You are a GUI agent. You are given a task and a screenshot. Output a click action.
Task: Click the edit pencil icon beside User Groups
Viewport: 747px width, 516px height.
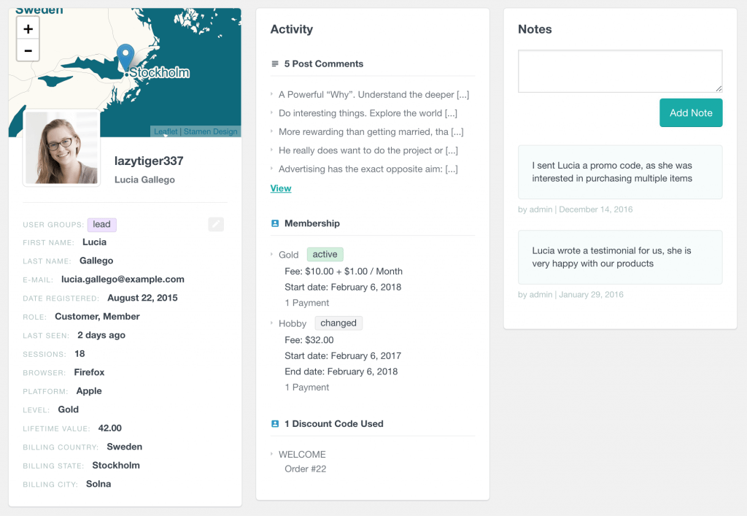click(x=215, y=224)
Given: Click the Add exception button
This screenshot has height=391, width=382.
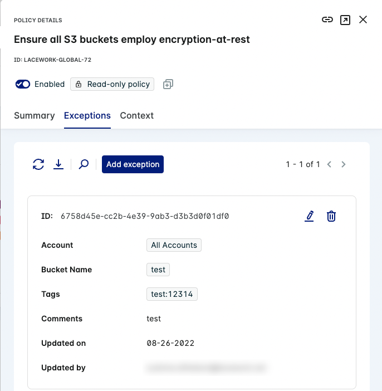Looking at the screenshot, I should (x=133, y=164).
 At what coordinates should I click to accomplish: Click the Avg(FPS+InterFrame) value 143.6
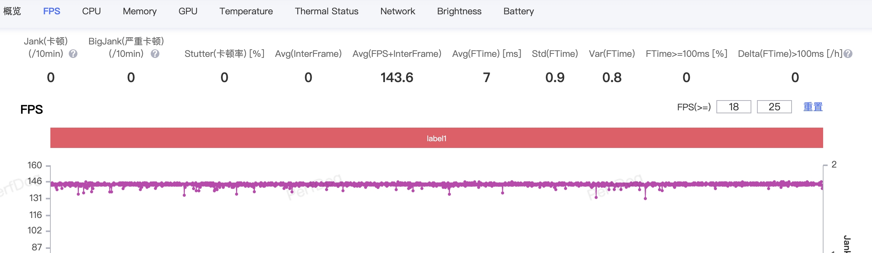[397, 78]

◆ TASK DETAILS ◆
Line for line, retype the material exactly, omitting any pictures.

◆ ANSWER SECTION ◆
You are a GUI agent. You are given a task and a screenshot. Output a click action.
Task: Click the edit pencil icon beside User Groups
Viewport: 747px width, 516px height.
click(x=215, y=224)
Given: Click the Add exception button
This screenshot has height=391, width=382.
Looking at the screenshot, I should (x=133, y=164).
 At what coordinates should I click to accomplish: Click the Avg(FPS+InterFrame) value 143.6
[397, 78]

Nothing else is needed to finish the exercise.